A bird's eye view of the appellation
A bird’s eye view of the appellation

Photo Credit: Vins du Languedoc

A savvy wine shopper knows that one tried and true method is to reach for a French bottle, specifically one from the Côtes de Provence. Miraval, Brad Pitt and Angelina Jolie’s rosé, and Whispering Angel hail from the region. It’s an area that’s known for making excellent rosé. However, the selection is usually limited, and once you’ve sipped all the pink bottles at the local wine shop, it’s easy to scratch your head and wonder, what now? The answer is simple: look to France’s other rosé producing region, Languedoc.

Château Puech-Haut
Château Puech-Haut

Photo Credit: Château Puech-Haut

Similar to Provence, the Languedoc is a coastal wine-making area that borders the Mediterranean sea. Both are considered Southern France; Languedoc is South of Provence and reaches down to the edge of Northern Spain. Although you may not be familiar with Languedoc, there is a high chance you’ve tried wine from the appellation. Languedoc is the largest wine region in France with over 530,000 acres of vineyards. Traditionally, Languedoc was known for making lesser quality bulk wine. However, the district is experiencing a renaissance, and its reputation is changing. It’s an up-and-coming locale making a name for itself with all styles and colors of wine, especially dry, full-bodied rosé.

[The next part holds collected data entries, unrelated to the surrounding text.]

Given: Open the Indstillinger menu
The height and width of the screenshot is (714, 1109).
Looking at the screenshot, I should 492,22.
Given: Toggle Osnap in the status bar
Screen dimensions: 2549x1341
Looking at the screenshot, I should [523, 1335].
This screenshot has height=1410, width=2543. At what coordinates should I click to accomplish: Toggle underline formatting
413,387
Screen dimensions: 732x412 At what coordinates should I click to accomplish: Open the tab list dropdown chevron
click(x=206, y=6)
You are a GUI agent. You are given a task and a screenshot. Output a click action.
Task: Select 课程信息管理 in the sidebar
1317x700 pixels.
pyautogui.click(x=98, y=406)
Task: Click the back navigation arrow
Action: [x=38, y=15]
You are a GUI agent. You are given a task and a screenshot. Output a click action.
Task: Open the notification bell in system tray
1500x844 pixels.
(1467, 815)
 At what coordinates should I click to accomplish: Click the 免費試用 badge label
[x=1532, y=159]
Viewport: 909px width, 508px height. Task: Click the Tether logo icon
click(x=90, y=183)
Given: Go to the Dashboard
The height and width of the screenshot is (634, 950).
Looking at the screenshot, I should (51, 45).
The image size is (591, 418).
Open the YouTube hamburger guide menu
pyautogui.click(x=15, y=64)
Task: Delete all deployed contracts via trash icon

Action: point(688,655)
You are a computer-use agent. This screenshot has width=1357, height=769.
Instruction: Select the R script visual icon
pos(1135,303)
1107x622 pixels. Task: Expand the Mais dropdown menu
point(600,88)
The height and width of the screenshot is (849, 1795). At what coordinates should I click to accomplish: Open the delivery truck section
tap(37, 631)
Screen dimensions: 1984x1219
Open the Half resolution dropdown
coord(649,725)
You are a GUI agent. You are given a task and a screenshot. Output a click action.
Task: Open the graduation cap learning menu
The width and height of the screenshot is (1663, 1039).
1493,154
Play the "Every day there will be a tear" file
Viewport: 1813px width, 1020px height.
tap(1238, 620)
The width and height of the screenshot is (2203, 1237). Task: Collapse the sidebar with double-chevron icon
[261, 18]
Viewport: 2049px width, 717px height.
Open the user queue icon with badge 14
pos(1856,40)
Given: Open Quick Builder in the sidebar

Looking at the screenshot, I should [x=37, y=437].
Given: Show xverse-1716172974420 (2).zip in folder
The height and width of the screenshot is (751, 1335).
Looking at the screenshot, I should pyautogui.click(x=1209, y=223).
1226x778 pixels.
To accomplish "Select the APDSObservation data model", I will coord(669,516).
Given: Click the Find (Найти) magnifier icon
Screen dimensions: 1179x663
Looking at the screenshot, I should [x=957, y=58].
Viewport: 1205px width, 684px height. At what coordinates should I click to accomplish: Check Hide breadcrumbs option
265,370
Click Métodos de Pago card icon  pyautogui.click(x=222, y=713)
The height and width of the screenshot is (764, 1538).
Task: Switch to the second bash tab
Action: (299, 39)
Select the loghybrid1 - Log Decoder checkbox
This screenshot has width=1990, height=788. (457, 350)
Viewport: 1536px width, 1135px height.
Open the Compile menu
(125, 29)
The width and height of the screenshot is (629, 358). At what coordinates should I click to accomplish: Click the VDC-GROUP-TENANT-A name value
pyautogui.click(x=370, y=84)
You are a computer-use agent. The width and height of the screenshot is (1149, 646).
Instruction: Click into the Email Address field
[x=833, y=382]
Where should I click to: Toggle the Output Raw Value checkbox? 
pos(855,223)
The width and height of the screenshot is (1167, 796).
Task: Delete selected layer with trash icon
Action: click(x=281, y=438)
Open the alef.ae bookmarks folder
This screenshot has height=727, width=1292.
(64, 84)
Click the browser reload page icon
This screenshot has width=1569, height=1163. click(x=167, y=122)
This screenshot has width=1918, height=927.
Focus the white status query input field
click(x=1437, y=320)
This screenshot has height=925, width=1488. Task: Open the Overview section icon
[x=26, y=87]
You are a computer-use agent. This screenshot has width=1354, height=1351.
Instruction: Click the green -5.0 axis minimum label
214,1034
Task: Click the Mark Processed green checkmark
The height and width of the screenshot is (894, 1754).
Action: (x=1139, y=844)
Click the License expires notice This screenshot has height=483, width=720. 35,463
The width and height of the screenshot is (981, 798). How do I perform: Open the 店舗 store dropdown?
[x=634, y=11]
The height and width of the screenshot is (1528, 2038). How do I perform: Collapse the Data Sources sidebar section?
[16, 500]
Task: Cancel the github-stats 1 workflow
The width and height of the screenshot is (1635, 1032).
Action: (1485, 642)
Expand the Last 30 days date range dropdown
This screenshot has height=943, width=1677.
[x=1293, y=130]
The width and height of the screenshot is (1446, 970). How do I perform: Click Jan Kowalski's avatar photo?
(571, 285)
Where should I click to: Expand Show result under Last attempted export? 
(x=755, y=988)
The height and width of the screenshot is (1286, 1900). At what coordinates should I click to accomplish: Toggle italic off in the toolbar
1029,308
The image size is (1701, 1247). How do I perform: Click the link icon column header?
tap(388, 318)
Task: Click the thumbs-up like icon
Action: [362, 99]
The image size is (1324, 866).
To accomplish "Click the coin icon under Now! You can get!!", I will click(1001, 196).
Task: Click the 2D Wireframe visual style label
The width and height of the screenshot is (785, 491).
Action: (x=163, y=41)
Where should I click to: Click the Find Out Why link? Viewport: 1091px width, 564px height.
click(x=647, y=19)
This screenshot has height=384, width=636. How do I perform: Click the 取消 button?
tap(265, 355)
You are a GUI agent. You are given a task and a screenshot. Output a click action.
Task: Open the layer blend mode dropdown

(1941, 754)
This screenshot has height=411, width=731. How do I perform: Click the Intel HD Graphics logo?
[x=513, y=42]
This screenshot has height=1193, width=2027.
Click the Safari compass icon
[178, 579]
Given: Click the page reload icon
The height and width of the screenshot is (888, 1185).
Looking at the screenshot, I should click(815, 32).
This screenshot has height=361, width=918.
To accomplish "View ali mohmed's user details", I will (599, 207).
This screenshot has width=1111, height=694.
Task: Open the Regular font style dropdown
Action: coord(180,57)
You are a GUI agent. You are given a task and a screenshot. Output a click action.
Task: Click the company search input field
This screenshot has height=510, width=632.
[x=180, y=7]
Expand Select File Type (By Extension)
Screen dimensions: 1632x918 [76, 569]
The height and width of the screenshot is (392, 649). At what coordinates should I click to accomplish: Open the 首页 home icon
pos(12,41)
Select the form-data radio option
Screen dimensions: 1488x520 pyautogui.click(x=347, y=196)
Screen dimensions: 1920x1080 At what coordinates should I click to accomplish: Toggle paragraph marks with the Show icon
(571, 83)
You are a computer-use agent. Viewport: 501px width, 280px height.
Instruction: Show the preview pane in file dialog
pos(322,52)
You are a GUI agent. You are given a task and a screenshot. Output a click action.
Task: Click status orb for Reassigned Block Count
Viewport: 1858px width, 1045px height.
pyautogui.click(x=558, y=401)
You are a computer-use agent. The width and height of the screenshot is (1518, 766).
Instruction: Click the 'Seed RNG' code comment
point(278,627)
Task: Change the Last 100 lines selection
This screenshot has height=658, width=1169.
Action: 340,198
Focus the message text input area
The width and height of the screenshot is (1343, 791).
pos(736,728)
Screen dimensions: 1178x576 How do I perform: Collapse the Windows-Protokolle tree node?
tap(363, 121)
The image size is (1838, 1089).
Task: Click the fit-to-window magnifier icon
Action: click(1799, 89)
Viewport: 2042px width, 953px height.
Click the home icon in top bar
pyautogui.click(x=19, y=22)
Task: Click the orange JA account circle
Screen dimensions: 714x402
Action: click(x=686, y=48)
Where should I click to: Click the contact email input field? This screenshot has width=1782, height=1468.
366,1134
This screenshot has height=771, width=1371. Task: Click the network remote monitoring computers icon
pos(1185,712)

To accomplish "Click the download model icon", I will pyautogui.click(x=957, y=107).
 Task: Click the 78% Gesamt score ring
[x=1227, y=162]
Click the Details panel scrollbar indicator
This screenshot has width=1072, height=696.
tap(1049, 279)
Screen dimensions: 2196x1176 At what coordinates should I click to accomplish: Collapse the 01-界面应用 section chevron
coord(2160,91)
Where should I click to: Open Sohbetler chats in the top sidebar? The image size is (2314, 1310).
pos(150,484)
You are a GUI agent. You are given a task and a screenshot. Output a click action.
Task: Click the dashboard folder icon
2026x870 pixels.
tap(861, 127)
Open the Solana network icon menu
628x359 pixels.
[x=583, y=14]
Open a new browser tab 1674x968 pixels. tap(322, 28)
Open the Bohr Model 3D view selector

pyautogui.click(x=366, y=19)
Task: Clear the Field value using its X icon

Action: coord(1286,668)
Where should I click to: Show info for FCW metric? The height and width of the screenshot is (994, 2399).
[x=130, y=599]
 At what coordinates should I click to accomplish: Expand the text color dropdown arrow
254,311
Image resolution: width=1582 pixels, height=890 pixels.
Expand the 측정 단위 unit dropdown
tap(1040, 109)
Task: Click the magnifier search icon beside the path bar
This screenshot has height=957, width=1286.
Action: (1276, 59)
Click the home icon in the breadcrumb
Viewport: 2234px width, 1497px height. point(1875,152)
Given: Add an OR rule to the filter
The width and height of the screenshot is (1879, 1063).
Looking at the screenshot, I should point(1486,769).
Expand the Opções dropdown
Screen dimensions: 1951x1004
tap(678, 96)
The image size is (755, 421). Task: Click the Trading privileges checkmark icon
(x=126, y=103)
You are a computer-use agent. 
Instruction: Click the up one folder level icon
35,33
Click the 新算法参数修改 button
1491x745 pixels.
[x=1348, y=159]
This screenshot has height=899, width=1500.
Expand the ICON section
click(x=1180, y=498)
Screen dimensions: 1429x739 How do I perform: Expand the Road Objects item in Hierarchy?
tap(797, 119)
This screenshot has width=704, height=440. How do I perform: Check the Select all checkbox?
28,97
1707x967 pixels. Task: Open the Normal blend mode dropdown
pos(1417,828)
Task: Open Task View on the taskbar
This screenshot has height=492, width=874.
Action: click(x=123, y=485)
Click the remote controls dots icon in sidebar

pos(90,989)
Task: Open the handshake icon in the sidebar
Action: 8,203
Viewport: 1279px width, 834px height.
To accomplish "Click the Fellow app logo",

Gerard Bertrand's summer home in the region
Gerard Bertrand’s summer home in the region

Photo Credit: Gerard Bertrand

Because there is diversity to the Languedoc’s pink offerings—some are aromatic and smooth while others are bold and pack a punch—it is the most dynamic French region for rosé production. This diversity is courtesy of the array of grapes varieties found in the region–Syrah, Grenache, Mourvèdre, Carignan, and Cinsault–as well as the winemaking styles: direct press and saignée. Direct press is a process in which the grapes are pressed for a short amount of time, so the juice has minimal contact with the skins. Saignée means ‘to bleed’ and this refers to the fact that rosé wines are sometimes produced by bleeding off a portion of the fermenting juice during red wine production. Whatever grapes and method are used, the resulting product is distinct, thoughtful, and provocative.

Gerard Bertrand's different labels of rosé
Gerard Bertrand’s different labels of rosé

Photo Credit: Gerard Bertrand

One person who has single-handedly promoted the Languedoc’s diversification is Gérard Bertrand. A former rugby player turned winemaker, Bertrand was born in the province and currently owns and manages 13 estates in the area. A champion of pink wine, Bertrand’s Cote des Roses can be found on the shelves of American big-box stores like Costco, Safeway, and Bevmo. Its unique bottle, soft color, and fresh flavor make Cote des Roses one of the top-five best-selling pinks in the US. Thanks to Bertrand’s superb winemaking and marketing skills, rosé drinkers have been adequately exposed to the pleasures of the Languedoc. That’s something all wine lovers can toast to.